> Records for the task:
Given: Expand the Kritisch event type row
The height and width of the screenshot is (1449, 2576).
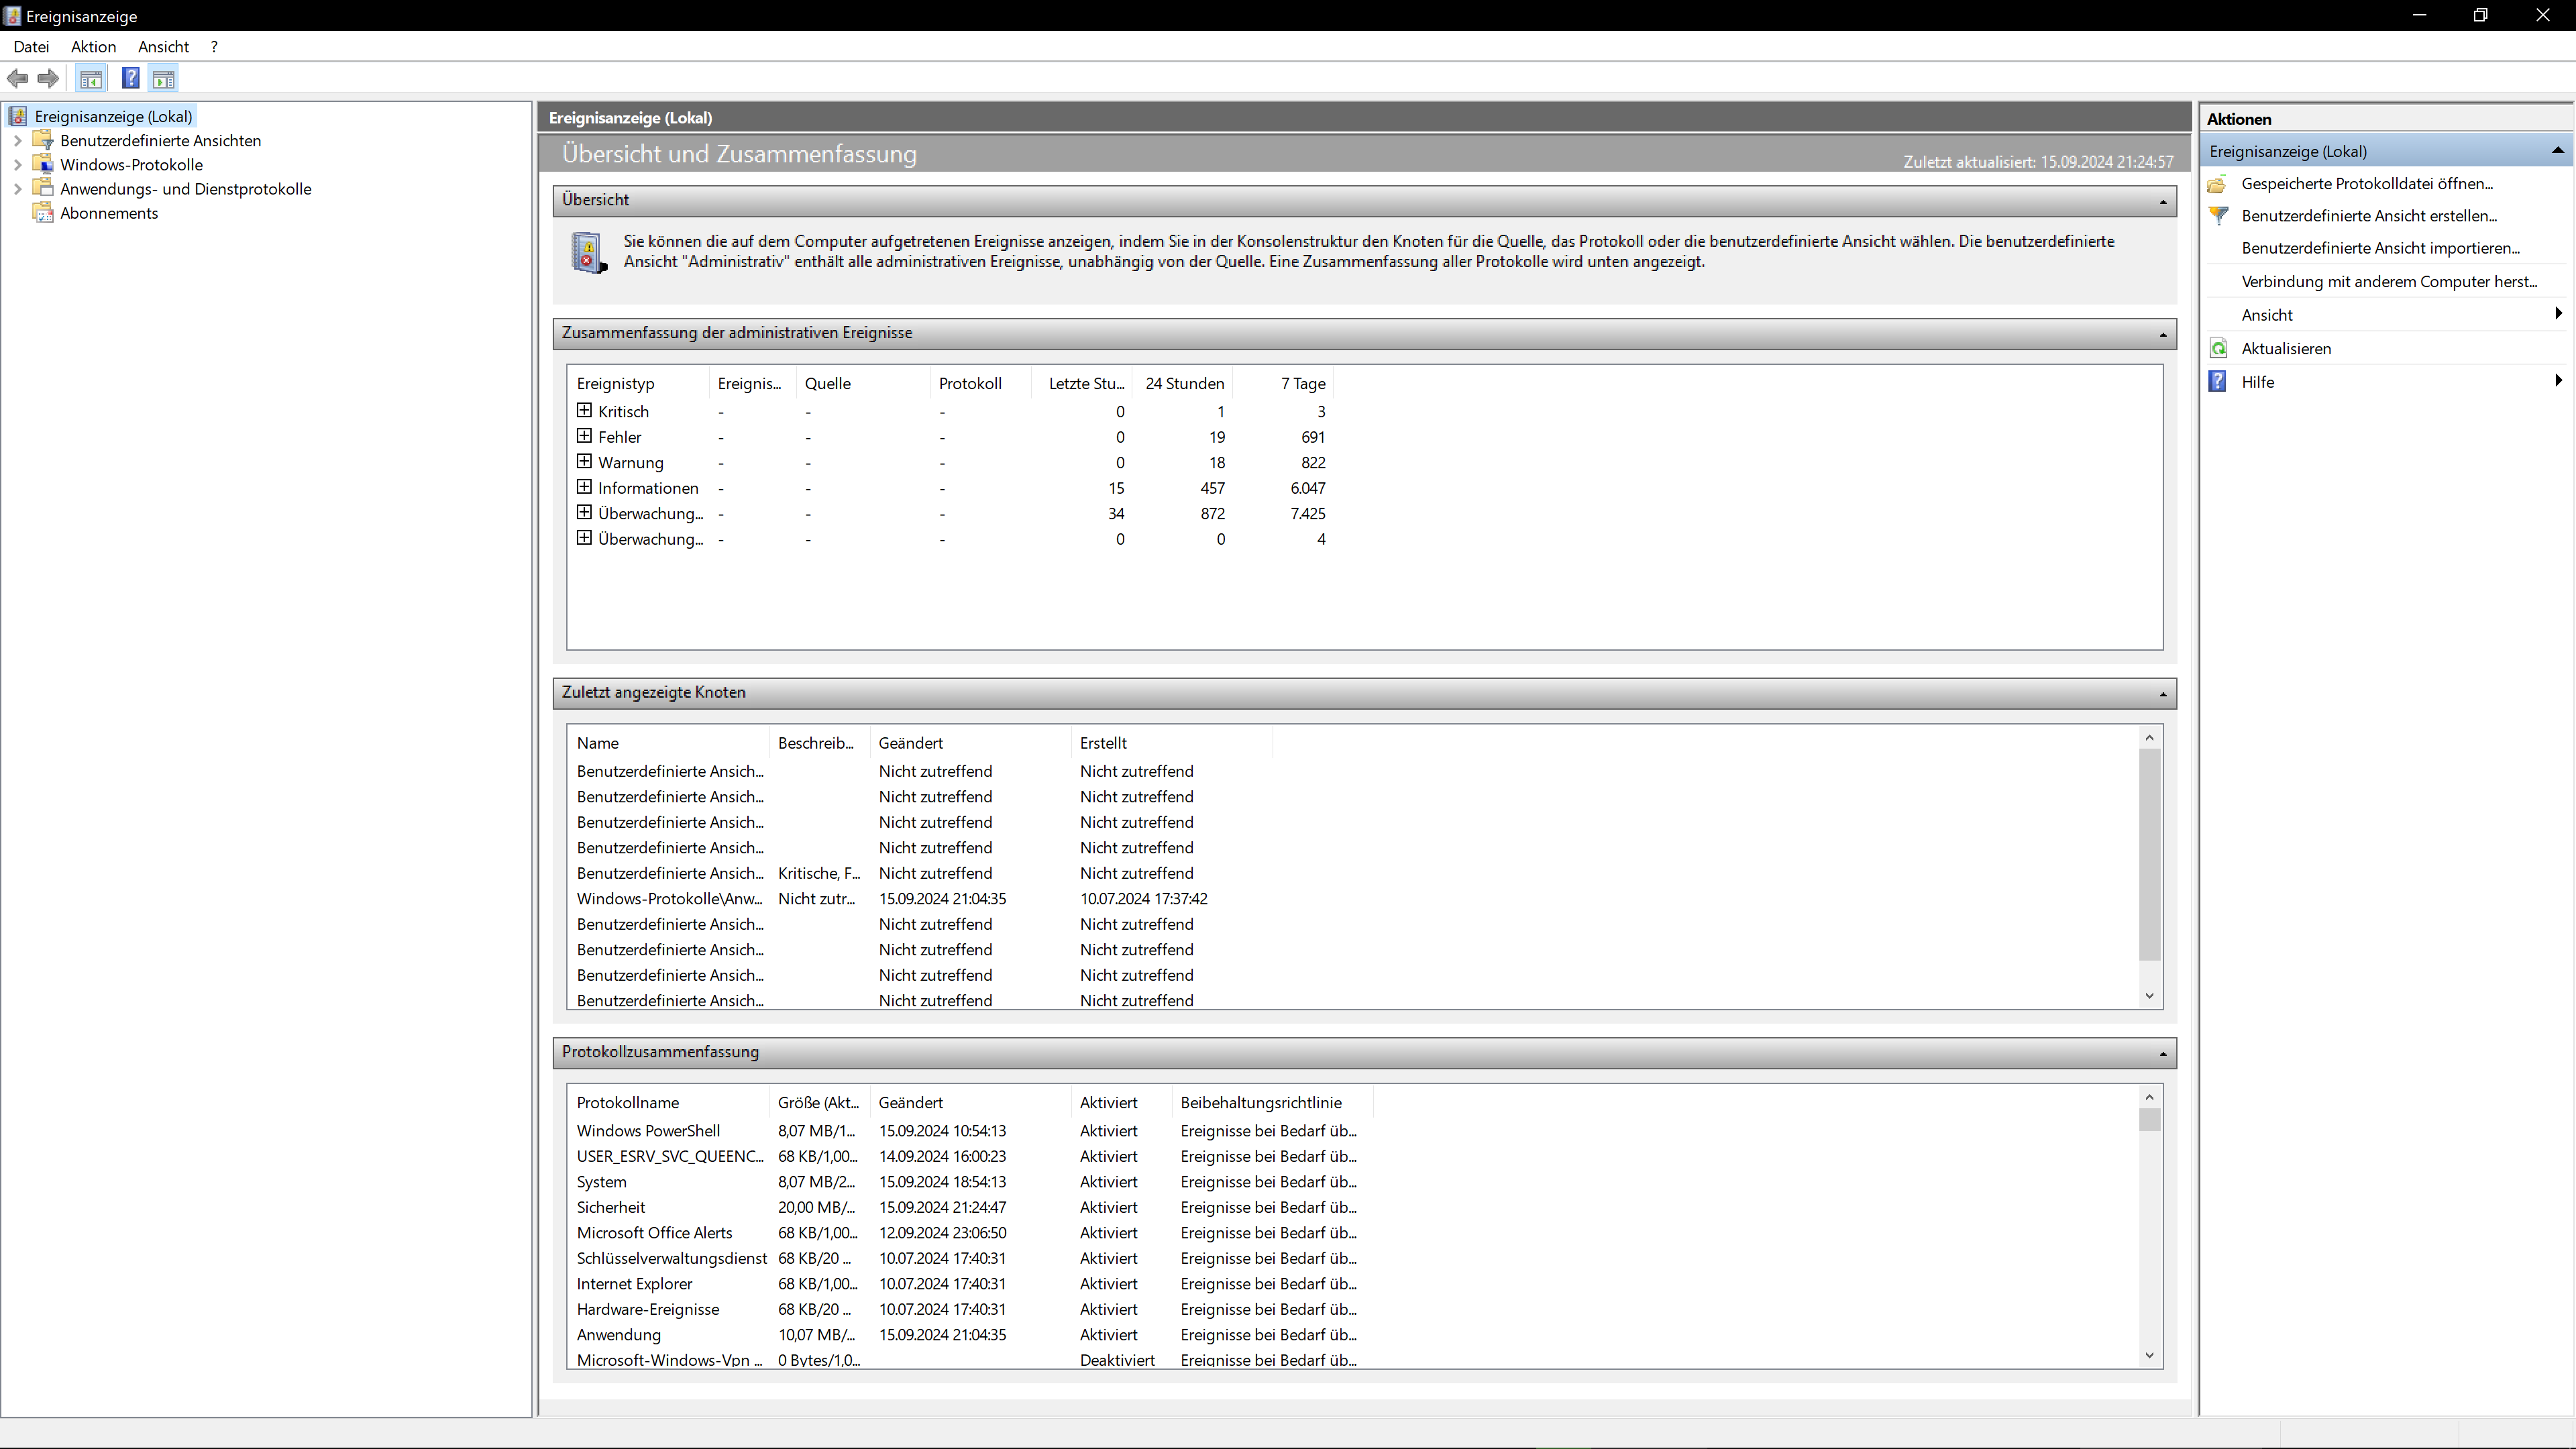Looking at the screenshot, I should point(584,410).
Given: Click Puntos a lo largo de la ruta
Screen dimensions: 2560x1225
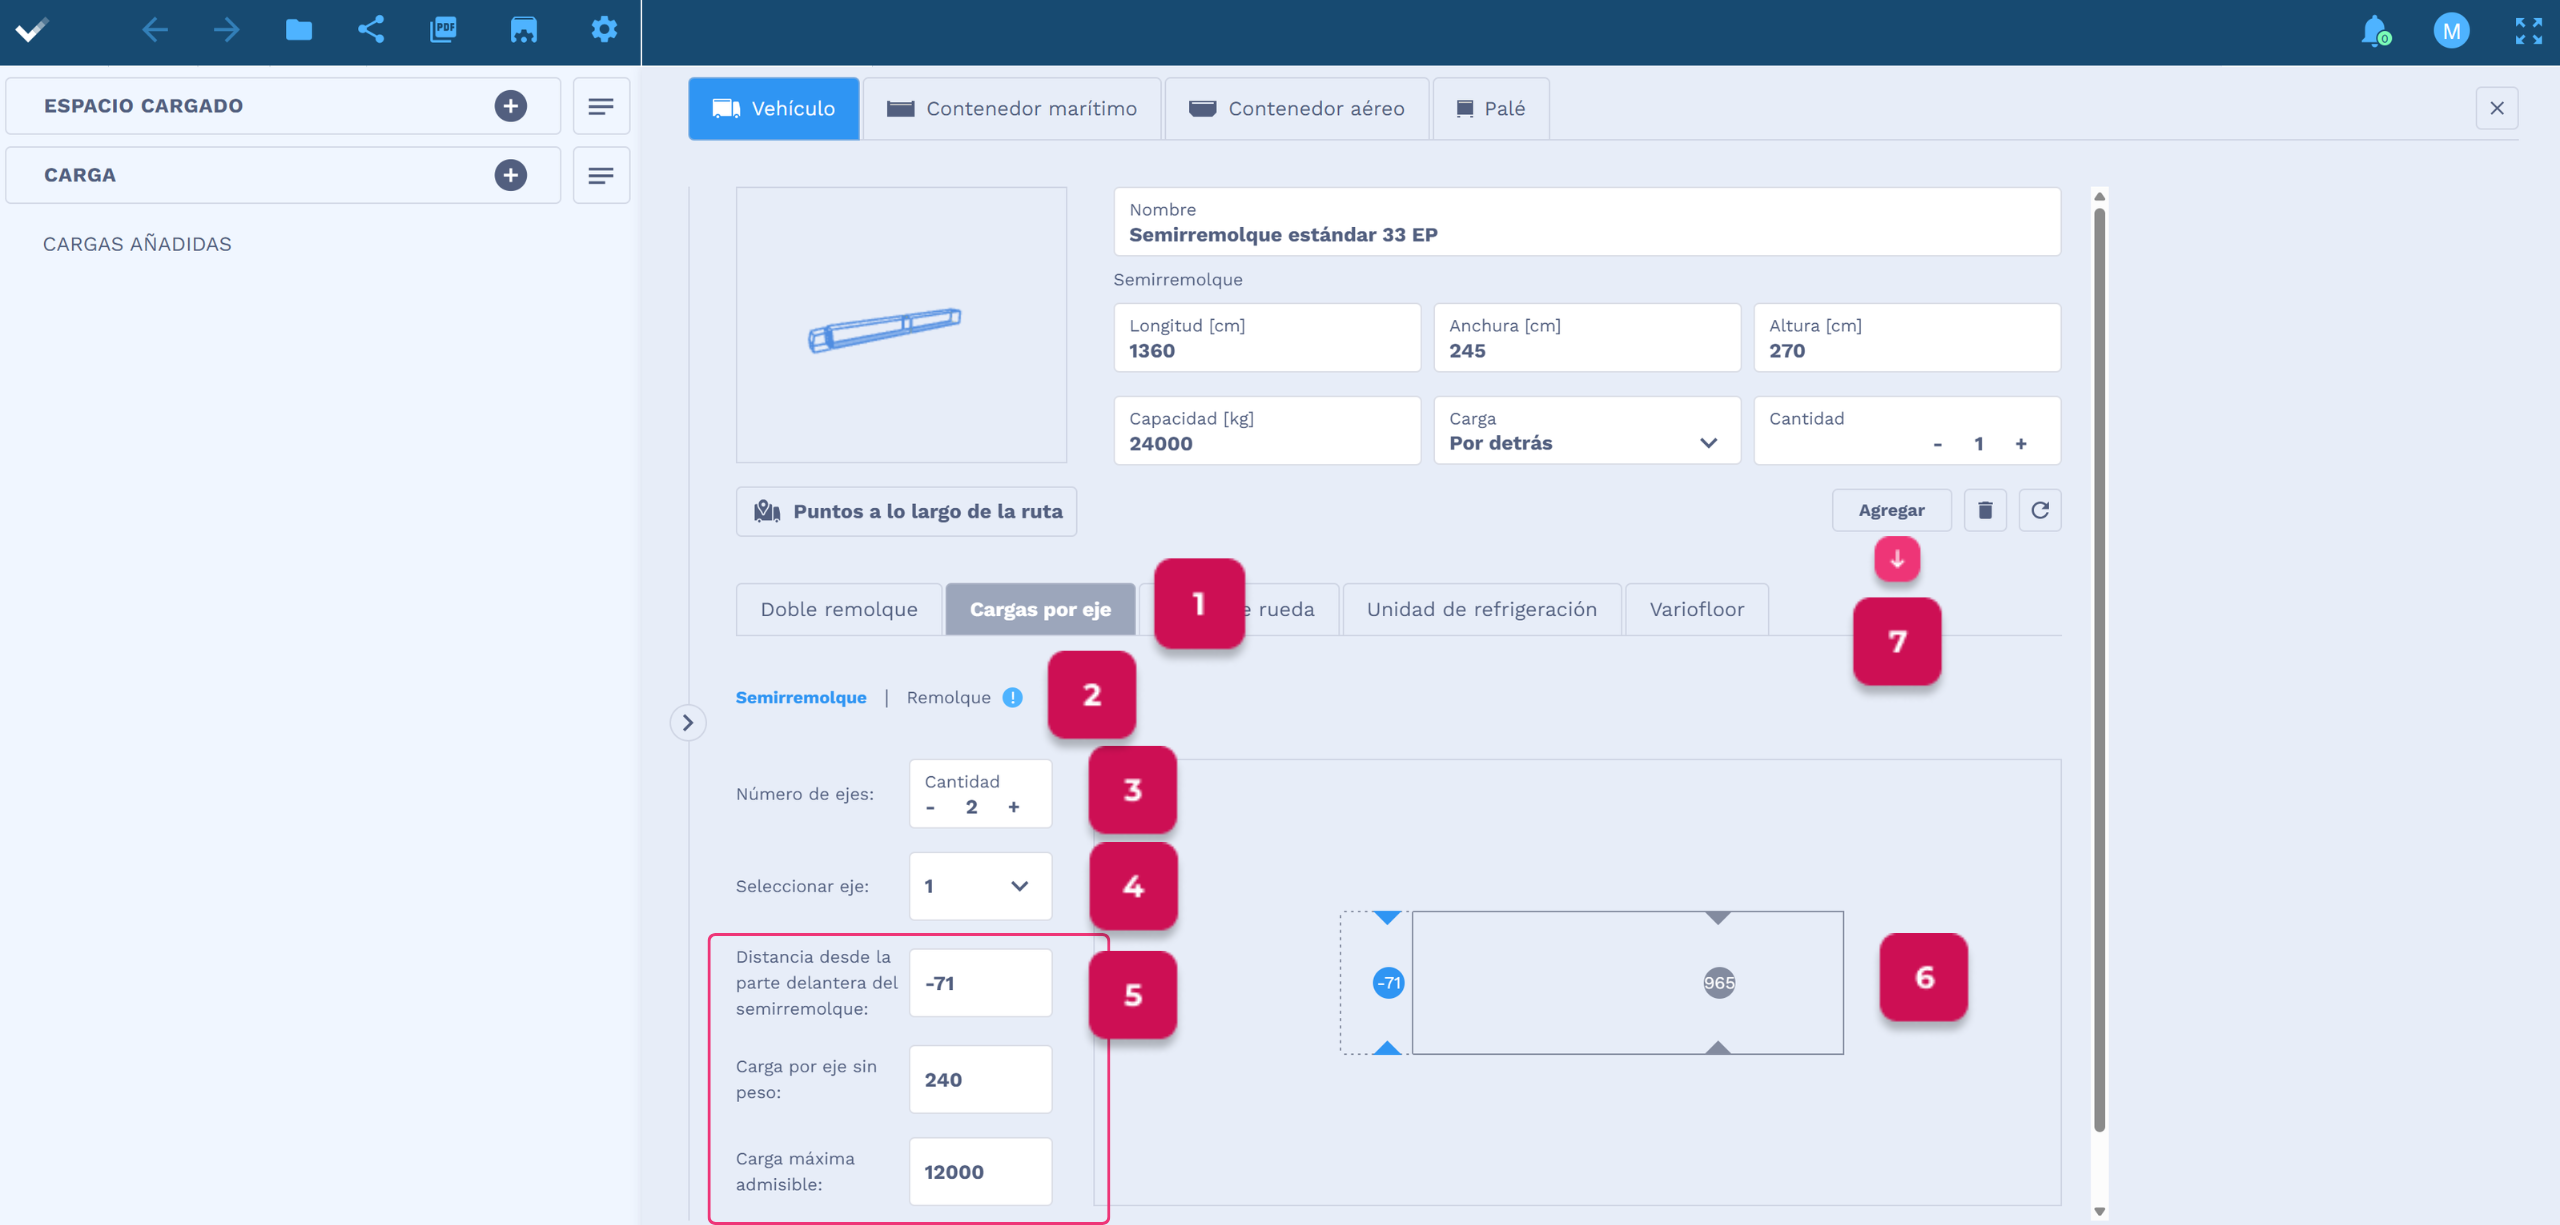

> Instructions to follow:
Each entry shown above must be quoted exactly, with its pictures left out.

> Solved exercise:
Given: Expand the Kritisch event type row
The height and width of the screenshot is (1449, 2576).
Looking at the screenshot, I should point(584,410).
Given: Click Puntos a lo largo de la ruta
Screen dimensions: 2560x1225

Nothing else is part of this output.